For instance, the last time the unemployment rate was at or near “full employment” below 5% was 2007 just prior to the Great Recession. That year there were an average of 26.3 million Americans receiving Supplemental Nutrition benefits, or SNAP. As of the latest estimates from the USDA for November 2015, there were 45.5 million under SNAP assistance even though again a 5% unemployment rate and orthodox suggestions of “full employment”. The difference of 19 million matches the general outline of the “missing” 15 million from the employment statistics, and thus the overall economy.
As you can see in the first chart above, the discrepancy did not start with this “cycle” but actually the one before it – the “recovery” after the dot-com recession featured the same seeming permanence. The level of apparent subsistence has only grown despite the assurances of the unemployment rate in each cycle, exploding especially in the aftermath of the Great Recession. It suggests, as the participation rate, that the labor statistics are only detecting an increasingly withered corner of the overall economy. In other words, the whole economy shrinks but the mainstream statistics only detect pieces that suggest it didn’t. Further, the whole economy has been under this shroud since the turn of the century – just as the serial asset bubbles got fully underway.
That SNAP levels and the participation rate would so closely align and therefore conspire directly against the mainstream version of the economy is highly compelling; especially since both the unemployment rate and Establishment Survey are so highly managed and adjusted. They are, in general, intentionally narrowed views that by 2016 are dedicated to far too small an economic proportion to be useful. The SNAP/participation rate picture of the economy matches increasingly the dearth of spending and income/wages. It never made sense that a “manufacturing recession” would develop during the “best jobs market in decades”; those are not just different economic suggestions, they are so different as to be mutually exclusive.
Being “payroll week” with the latest stochastic process of employment variability set to be released, this gigantic discrepancy should be kept in mind as the largest grain of salt in the history of economic data. That includes the trajectory in SNAP utilization which over the middle months last year showed no improvement at all where the economy really turned sour.

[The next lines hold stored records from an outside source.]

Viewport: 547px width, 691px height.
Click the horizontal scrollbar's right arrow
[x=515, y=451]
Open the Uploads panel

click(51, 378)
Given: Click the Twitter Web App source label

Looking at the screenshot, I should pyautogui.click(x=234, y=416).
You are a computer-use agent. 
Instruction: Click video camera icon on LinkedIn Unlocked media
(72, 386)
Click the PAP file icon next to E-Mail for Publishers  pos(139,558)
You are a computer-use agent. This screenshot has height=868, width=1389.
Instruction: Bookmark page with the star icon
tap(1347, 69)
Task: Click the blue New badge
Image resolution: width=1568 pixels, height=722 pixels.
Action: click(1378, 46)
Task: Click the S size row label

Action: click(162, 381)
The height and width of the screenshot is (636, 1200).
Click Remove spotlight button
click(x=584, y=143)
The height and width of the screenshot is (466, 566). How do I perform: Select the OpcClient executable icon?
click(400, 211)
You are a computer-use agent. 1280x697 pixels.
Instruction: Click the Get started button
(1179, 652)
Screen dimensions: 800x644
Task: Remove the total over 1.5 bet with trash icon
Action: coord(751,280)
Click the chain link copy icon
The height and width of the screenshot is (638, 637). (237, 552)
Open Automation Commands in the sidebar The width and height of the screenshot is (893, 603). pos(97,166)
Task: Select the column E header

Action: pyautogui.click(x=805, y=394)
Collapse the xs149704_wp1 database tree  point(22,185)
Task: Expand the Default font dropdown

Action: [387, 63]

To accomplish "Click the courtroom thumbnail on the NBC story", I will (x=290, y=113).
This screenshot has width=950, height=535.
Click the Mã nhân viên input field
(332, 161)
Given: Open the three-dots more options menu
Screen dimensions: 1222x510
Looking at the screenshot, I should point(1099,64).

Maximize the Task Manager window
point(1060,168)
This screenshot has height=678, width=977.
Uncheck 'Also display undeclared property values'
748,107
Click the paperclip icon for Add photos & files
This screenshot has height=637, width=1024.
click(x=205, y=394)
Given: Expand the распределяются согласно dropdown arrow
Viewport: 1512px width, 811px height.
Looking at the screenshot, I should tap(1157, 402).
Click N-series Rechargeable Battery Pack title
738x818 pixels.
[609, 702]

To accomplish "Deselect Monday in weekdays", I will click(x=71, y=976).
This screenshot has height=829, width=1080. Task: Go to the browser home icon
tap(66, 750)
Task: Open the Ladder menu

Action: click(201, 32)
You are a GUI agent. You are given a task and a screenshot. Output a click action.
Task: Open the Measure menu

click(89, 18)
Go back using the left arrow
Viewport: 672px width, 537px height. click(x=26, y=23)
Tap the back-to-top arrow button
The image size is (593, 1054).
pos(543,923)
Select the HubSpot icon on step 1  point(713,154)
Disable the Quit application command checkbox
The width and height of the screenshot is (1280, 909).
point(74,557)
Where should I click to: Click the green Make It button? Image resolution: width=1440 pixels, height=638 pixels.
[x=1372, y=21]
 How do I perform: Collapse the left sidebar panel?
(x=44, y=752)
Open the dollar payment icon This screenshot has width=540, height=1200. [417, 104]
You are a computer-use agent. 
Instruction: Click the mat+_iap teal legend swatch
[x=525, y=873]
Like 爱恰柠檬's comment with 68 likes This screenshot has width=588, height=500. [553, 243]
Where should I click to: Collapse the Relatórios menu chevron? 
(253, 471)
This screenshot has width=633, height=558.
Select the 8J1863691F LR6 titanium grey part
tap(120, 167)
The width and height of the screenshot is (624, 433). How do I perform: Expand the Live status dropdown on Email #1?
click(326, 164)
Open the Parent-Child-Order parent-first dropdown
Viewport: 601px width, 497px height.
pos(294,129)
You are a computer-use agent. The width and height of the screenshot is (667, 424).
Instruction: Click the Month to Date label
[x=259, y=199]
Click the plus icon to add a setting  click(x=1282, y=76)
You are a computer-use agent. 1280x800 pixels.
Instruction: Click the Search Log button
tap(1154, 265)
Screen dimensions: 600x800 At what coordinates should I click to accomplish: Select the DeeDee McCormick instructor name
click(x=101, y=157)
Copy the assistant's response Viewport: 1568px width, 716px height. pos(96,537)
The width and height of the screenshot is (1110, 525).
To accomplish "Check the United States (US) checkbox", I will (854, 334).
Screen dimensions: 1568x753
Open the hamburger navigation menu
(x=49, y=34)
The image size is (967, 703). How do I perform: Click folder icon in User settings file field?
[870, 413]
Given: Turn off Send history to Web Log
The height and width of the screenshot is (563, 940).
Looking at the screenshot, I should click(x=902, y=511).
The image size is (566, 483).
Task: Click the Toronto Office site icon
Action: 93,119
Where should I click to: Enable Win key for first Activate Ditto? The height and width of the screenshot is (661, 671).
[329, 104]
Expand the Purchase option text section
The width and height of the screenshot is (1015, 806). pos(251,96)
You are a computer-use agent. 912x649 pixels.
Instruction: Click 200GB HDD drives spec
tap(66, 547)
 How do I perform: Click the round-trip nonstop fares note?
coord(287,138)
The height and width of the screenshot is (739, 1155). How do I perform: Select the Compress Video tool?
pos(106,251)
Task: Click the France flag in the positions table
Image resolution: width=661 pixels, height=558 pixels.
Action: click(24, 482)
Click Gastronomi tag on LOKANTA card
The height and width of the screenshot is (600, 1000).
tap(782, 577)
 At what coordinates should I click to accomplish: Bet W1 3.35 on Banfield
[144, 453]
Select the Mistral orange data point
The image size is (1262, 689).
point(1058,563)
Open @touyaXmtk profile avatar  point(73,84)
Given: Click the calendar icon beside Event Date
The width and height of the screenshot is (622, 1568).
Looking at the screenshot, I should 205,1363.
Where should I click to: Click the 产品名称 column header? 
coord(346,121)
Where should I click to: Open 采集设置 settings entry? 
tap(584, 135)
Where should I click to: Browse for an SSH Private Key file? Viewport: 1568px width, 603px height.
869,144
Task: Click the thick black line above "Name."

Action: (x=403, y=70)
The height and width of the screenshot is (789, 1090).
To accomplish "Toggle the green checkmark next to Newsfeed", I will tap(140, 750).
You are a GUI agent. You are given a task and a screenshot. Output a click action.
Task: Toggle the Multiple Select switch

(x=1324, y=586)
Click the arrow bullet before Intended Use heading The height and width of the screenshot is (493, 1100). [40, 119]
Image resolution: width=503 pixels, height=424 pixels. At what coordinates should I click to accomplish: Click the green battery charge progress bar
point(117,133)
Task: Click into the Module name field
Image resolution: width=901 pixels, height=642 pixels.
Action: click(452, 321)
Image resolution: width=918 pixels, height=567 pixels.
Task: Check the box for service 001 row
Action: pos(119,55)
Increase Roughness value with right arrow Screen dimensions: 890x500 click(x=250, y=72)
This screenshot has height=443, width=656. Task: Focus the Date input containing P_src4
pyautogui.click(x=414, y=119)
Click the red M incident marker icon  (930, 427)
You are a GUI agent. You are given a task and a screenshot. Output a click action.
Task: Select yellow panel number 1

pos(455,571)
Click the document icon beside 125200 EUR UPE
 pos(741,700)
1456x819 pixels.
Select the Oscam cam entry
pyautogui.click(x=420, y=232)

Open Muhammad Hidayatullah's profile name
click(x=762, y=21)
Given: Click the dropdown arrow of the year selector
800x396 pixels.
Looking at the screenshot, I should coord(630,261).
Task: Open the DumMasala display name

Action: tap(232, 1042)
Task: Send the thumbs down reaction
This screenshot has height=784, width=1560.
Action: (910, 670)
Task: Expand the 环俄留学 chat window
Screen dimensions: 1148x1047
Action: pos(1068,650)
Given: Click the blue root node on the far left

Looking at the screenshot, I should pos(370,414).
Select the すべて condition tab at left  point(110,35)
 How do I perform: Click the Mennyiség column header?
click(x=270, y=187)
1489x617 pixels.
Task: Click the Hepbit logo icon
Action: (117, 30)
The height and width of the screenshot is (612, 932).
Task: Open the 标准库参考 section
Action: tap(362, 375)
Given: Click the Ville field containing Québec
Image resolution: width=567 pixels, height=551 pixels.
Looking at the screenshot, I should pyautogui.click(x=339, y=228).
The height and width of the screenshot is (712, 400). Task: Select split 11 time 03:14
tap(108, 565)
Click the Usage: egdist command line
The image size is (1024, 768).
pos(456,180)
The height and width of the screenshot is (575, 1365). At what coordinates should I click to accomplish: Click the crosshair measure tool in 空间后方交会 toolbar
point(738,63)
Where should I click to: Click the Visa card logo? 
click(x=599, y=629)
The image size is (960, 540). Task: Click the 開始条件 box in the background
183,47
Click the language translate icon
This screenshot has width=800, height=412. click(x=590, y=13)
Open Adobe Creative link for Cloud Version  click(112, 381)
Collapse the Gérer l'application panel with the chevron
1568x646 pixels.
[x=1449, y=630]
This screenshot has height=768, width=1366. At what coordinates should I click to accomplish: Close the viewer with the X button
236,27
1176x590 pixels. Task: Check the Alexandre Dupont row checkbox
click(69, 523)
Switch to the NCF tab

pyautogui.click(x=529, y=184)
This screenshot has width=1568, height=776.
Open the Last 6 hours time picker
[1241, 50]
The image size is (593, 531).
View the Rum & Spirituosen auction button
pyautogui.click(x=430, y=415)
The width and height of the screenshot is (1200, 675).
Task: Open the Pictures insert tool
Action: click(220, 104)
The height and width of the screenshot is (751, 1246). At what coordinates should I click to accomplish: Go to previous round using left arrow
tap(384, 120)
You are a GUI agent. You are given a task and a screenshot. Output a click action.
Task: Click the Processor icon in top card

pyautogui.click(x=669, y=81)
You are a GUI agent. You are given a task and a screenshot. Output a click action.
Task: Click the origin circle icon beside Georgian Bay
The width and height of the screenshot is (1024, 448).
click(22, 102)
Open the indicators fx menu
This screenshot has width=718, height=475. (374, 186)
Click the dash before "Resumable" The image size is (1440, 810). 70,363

In one final piece of relevant data, incomes reported by SNAP recipients continue to decline for those that are actually working.
The uneven recovery has swelled the ranks of long-term unemployed and reduced the number of people working or looking for work, further boosting demand. Even for those with jobs, pay may be lower than in the past: In real dollars, SNAP recipients in 2014 had net incomes of $335 a month, the lowest since at least 1989.
That suggests mainstream economic accounts are like statistical averages being skewed by the higher end; in this circumstance, the bifurcated economy is perilously so and the major statistics supposed to project a solid estimate for the whole economy are increasingly limited to just the parts that are working (pun intended) missing the worsening deterioration elsewhere. The “manufacturing recession”, therefore, suggests again attrition is more powerful than redistribution, exactly like what is more obvious in Japan. In other words, the deficient and decaying part of the economy is dragging down the whole, but the mainstream will only take the limited view of the major accounts and wonder where this weakness is coming from.